begin Available records

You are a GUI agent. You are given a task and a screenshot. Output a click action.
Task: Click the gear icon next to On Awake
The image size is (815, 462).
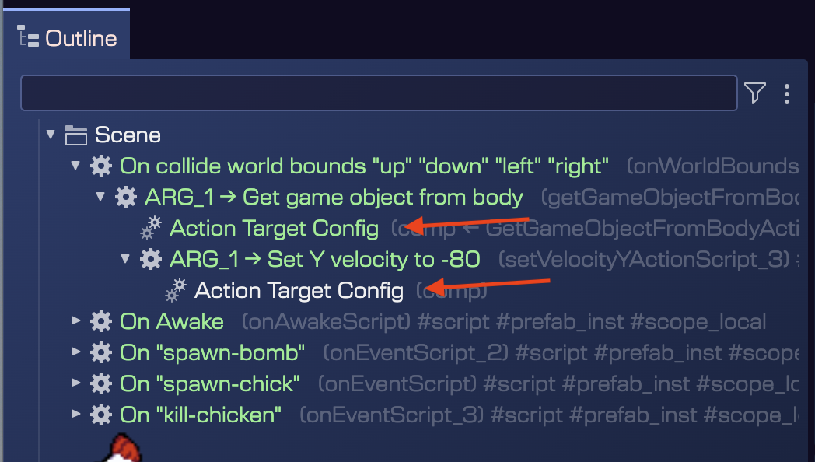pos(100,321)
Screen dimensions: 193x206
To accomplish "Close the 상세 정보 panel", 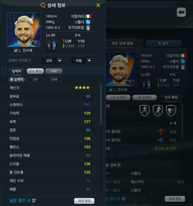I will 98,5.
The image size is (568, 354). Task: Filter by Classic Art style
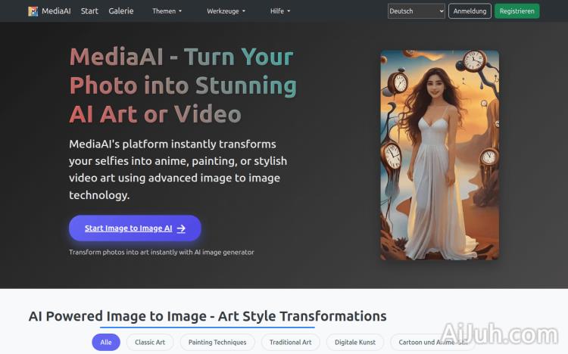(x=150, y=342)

end Available records

▸ Problem statement:
Copy out the lines word for word, starting at the line that contains "The image size is (568, 354)." and ending at the last line above. Leave the pictures out.

▸ Result:
The image size is (568, 354). Task: Filter by Classic Art style
(x=150, y=342)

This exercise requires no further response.